Halo 2’s most exciting property isn’t deployed in production Zcash yet, but it’s worth knowing about: Halo 2 can verify its own proofs inside its own circuits, with bounded constant-size accumulators per recursion level. This is recursive proof composition without trusted setup.

What it unlocks:

  • Compressed history. A single proof could attest to validity of a long chain of past transactions or blocks.
  • Proof aggregation. Many proofs collapsed into one for cheaper on-chain verification.
  • Light clients with strong guarantees. A small proof of the entire chain’s validity, downloaded once, that scales sublinearly with chain length.

Zcash’s research direction includes leveraging this for scaling and faster wallet sync. The infrastructure to support recursion in the network exists in the proving stack now; the protocol-level deployment is ongoing work.

Network Upgrade 5 activated on mainnet block 1,687,104 on May 31, 2022. It included:

  • The Orchard pool and its Halo 2 proof system.
  • Unified Addresses (ZIP-316), see the addresses lesson.
  • Unified full viewing keys: for selective disclosure across pools.
  • A v5 transaction format (ZIP-225) carrying the new bundle types.
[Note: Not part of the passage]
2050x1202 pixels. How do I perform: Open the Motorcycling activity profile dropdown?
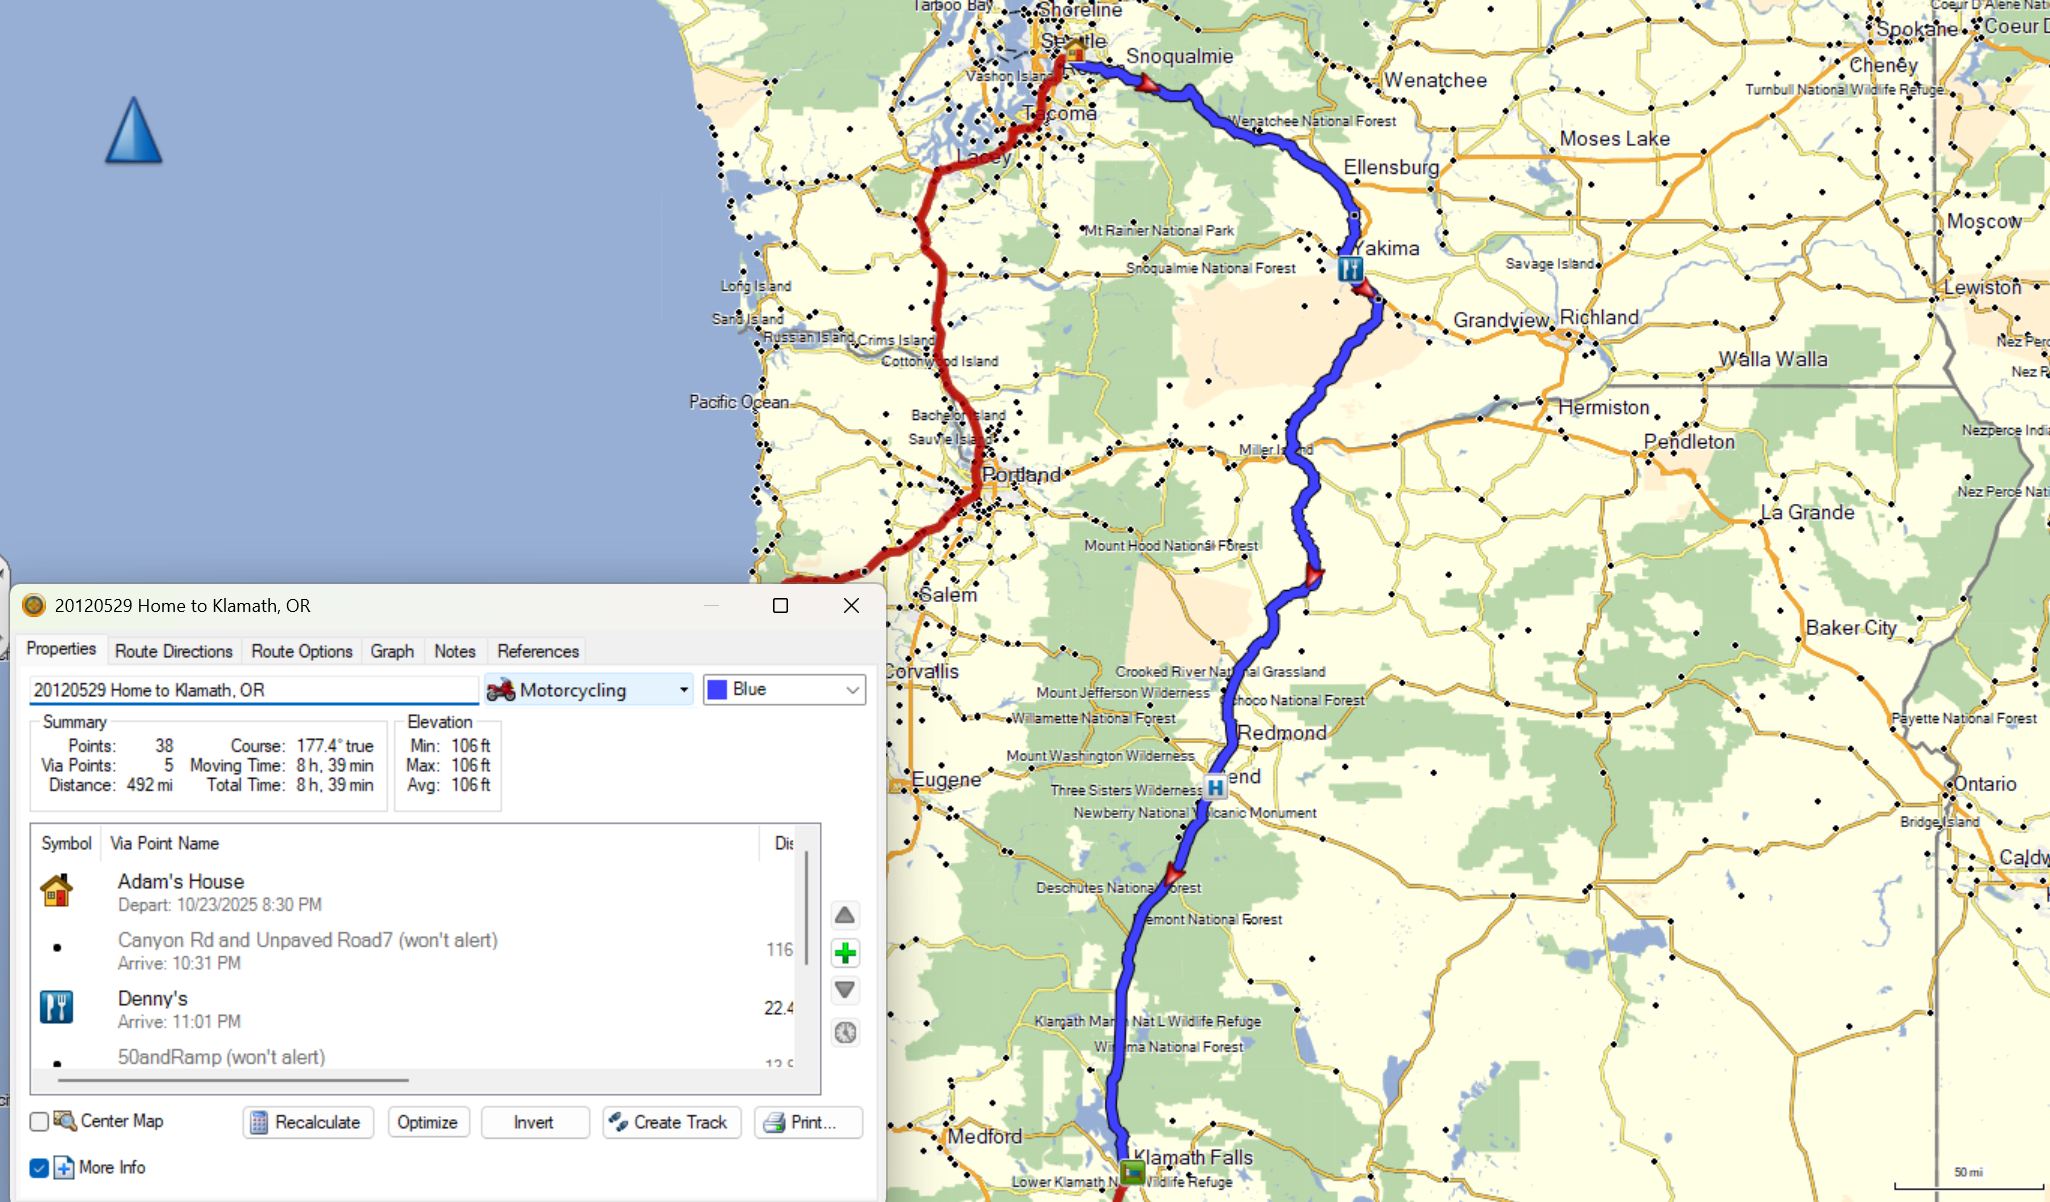pos(588,690)
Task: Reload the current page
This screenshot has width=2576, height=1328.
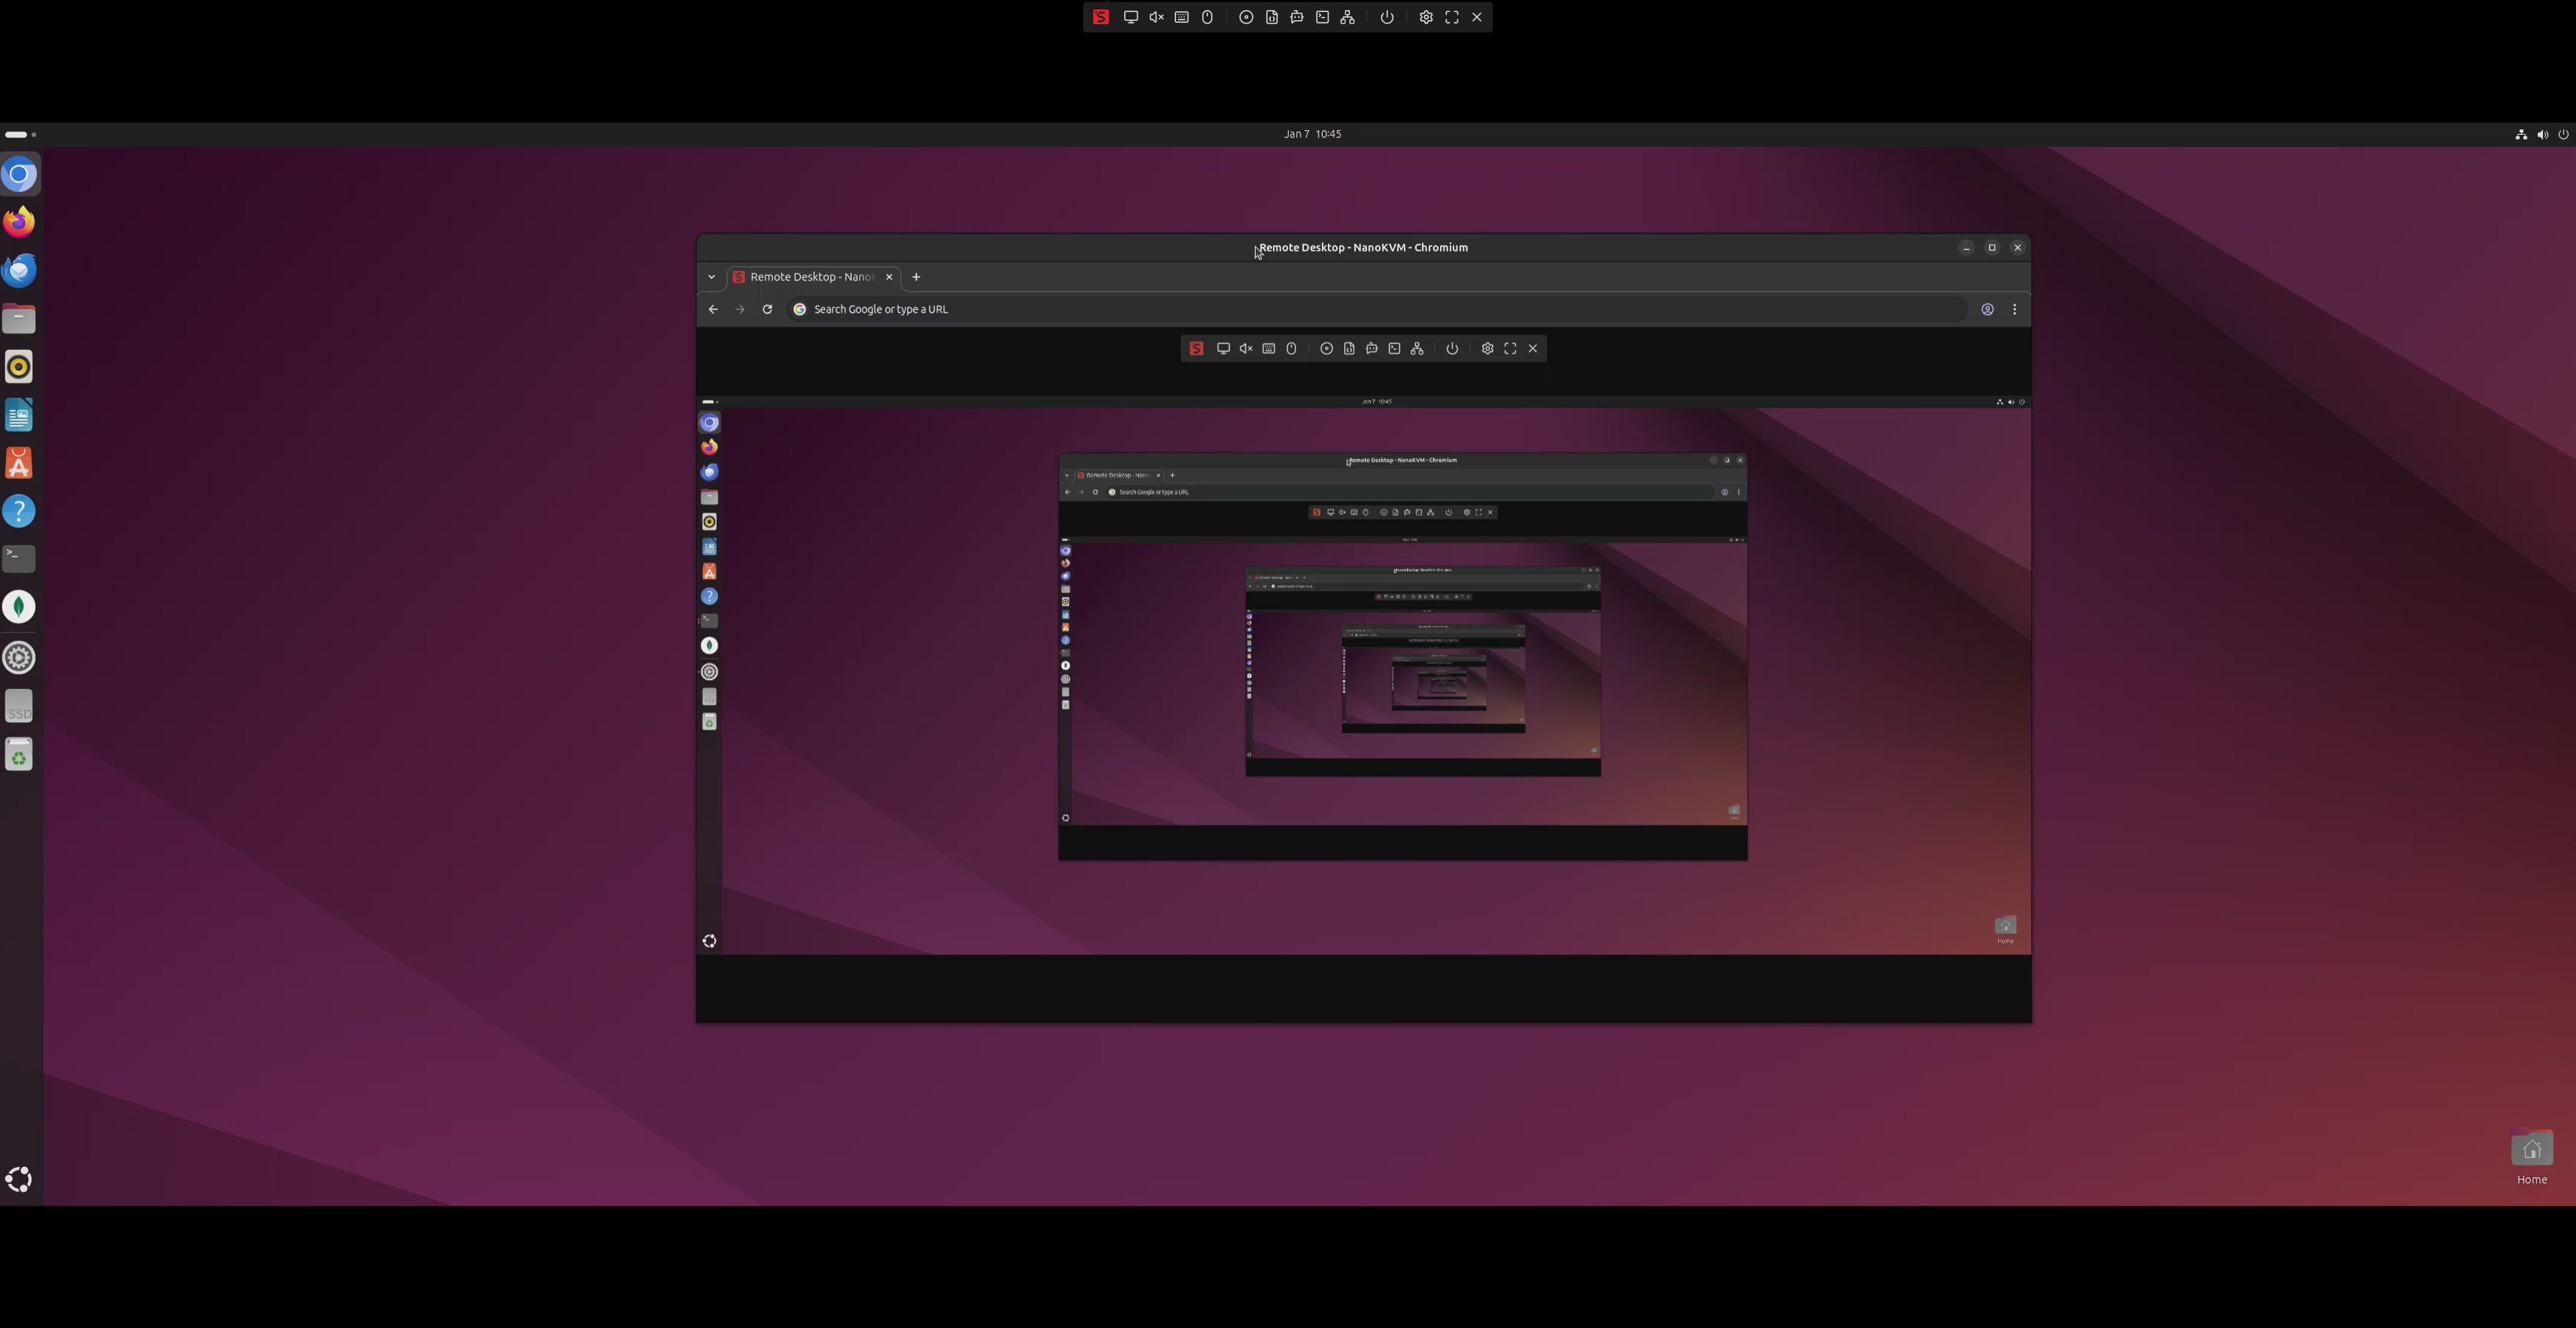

Activation went smoothly. Wallets and exchanges had been preparing for months, and Orchard transactions started flowing within hours of the mainnet activation block.

If you’re using a modern Zcash wallet (Zashi, Ywallet, Nighthawk), you probably never see the words “Orchard” or “Sapling” in the UI. The wallet:

  • Generates a Unified Address for you.
  • Uses Orchard internally for its keys and balances.
  • Falls back to Sapling when sending to recipients who only have Sapling receivers.
  • Surfaces the user-meaningful concept (“shielded balance”) not the pool-meaningful one.

This is the design intent. Pools are an implementation detail; what users should care about is “is this private?”

Many cryptocurrencies launch with version 1 of their cryptography and ride it for life. Zcash has shipped three SNARK generations to production, each one a meaningful improvement, while keeping value- forward compatibility through pool migrations.

Orchard is the moment Zcash crossed an academic-to-production threshold the rest of the field is still chasing: a deployed, trustless, recursive-capable SNARK securing real money. That’s the headline.